Um estudo inédito feita pelo Centro Sebrae de Sustentabilidade, em parceira com a Associação Brasileira de Energia Solar Fotovoltaica (ABSOLAR) e a Fundação Seade, revelou que mais da metade dos donos de micro e pequenas empresas tem interesse em investir em energias renováveis, entre elas a energia solar fotovoltaica.

De acordo com a pesquisa nacional sobre Energia Solar Fotovoltaica e os Pequenos Negócios, como foi denominada, 60% dos empresários de pequeno porte pretende aplicar recursos em energias renováveis, sendo que destes, 47,5% querem investir na energia solar.

Já entre os empresários que já utilizam esse tipo de fonte energética, 83,9% reduziram os gastos com energia elétrica. No geral, quase todos (96%) já identificaram resultados positivos do investimento.

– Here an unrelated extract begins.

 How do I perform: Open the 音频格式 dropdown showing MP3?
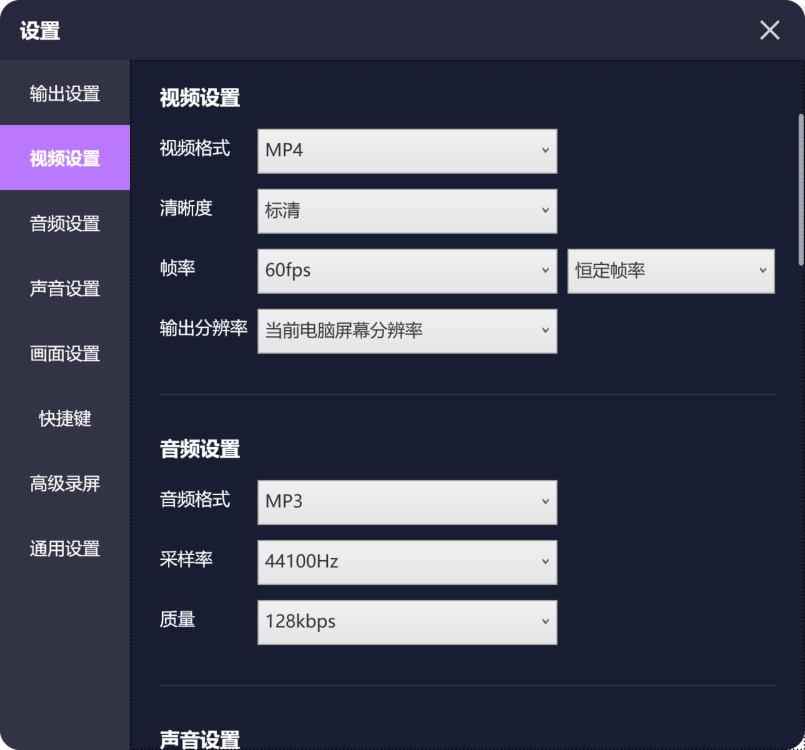coord(406,502)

Do total de entrevistados, porém, apenas 0,1% das Microempresas e Empresas de Pequeno Porte instalaram o sistema de geração distribuída fotovoltaica. Desses, mais da metade (51,3%) precisaram investir recursos próprios na implantação e 8 em cada 10 não receberam nenhum incentivo fiscal para isso.

Na visão de Suênia Sousa, gerente do Centro Sebrae de Sustentabilidade, o número de pequenos e microempresários usuários da energia solar tende a aumentar com o tempo. “O movimento das Microempresas (ME) e Empresas de Pequeno Porte (EPP) de adesão à tecnologia solar ainda é recente e incipiente, porém tende a crescer rapidamente em decorrência da redução dos custos de equipamentos, instalação e manutenção dos sistemas”.

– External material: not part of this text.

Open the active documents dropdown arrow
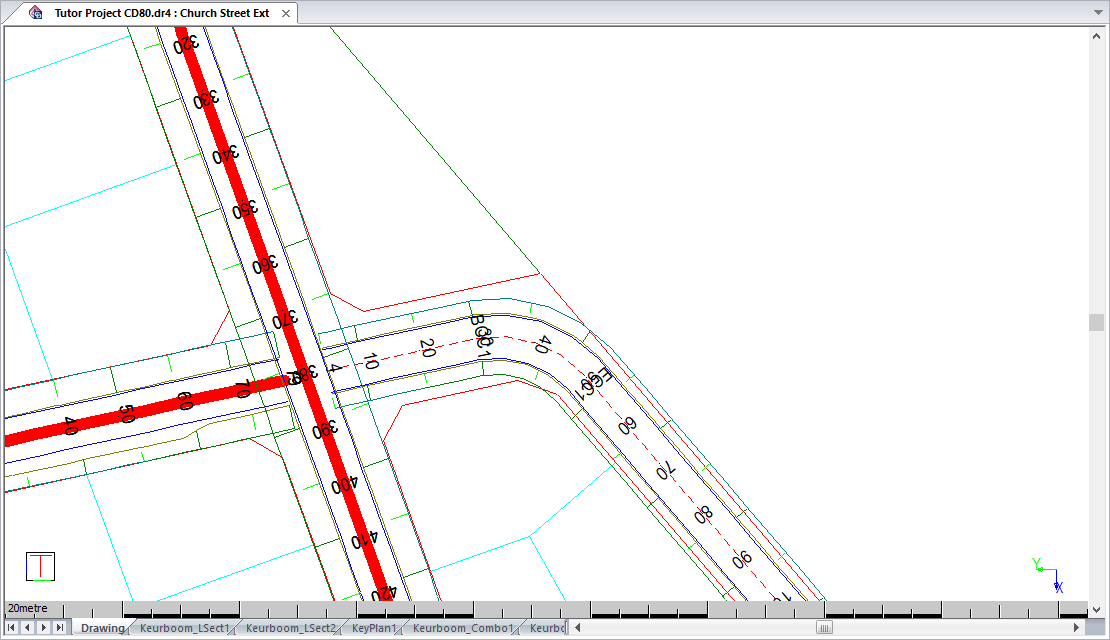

Já para o CEO da ABSOLAR, Rodrigo Sauaia, a pesquisa mostra claramente que é preciso desenvolver políticas públicas para aumentar o uso dessa fonte renovável. “A fonte solar fotovoltaica pode ser uma importante aliada para a redução de custos, o ganho de competitividade e o desenvolvimento sustentável das micro e pequenas empresas, que, na prática, são a locomotiva econômica e social do País”.

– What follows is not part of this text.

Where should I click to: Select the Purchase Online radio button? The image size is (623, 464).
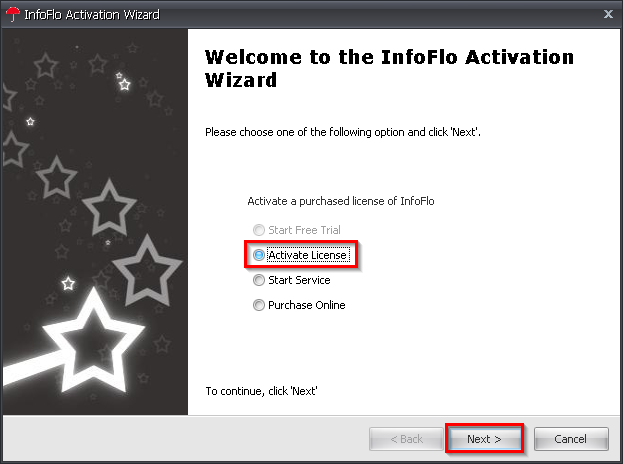pyautogui.click(x=259, y=305)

Foram entrevistados 3.199 empresários de Microempresas (ME) e Empresas de Pequeno Porte (EPP) de todas as unidades da federação e atuantes nos quatro setores produtivos: agropecuária, indústria de transformação, comércio e serviços. As entrevistas foram feitas por telefone entre os dias 14 de maio e 15 de julho de 2019. A margem de erro é de 2,5 pontos percentuais para mais ou para menos.